Harry Potter and the Deathly Hallows
It laid in my lap, a delicious weight.
I held it up, surprisingly light and compact for all the enormity of its contents that lay beyond the first three pages. A sense of surreal crept over me. It's just a book, paper and ink, but it's also so much more, so very much more.
I started reading the first of the series in Primary six, a wee age of 12, at the threshold of adolescence. And now, I stand at the cusp of my teenage hood at 18, and I'm about to come to and end of my Harry Potter journey.
It's fitting, somehow.
When I wrote this entry, I have not flipped to the first chapter yet. The only text that I've picked off from the book is the front blurb and the back page about Rowling. Like a highly anticipated gift, I was reluctant to jump straight into the story, having wait for close to two years for this moment, I felt it deserve more ceremony. It doesn't seem right to just read off the bat without savoring the pre moments of finally possessing it and finally, finally knowing. I fingered the heavy gold embossed texture of the letters on the cover, the anticipation and longing is overwhelming.

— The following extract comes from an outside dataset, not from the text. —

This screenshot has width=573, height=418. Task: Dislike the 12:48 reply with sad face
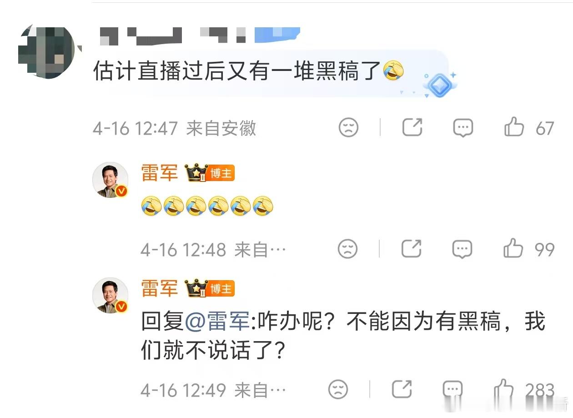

I know I sound like a psychotic cult geekfan but when it comes to this particular bespectacled boy and his world, I'm not ashamed to say that is exactly what I am. Those who had the fortune to lose themselves thoroughly and completely in this amazing realm created by Rowling can empathize with me, I'm sure.

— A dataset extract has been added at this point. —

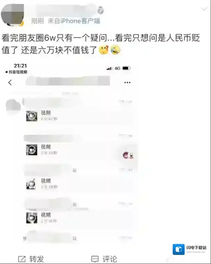Tap the VIP crown badge icon
Screen dimensions: 211x264
101,10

The reason why I'm writing this is because I want to remember this delicious feeling of blessed unknowing before entering the story. I want it written down in black and white, in indelible words so that I will be able to remember this sense of trembling anticipation, like moments before embarking on that trip you've been longing to go all your life, especially during the inevitable post-ending depression that will come when I finally put down the book.
See you 603 pages later.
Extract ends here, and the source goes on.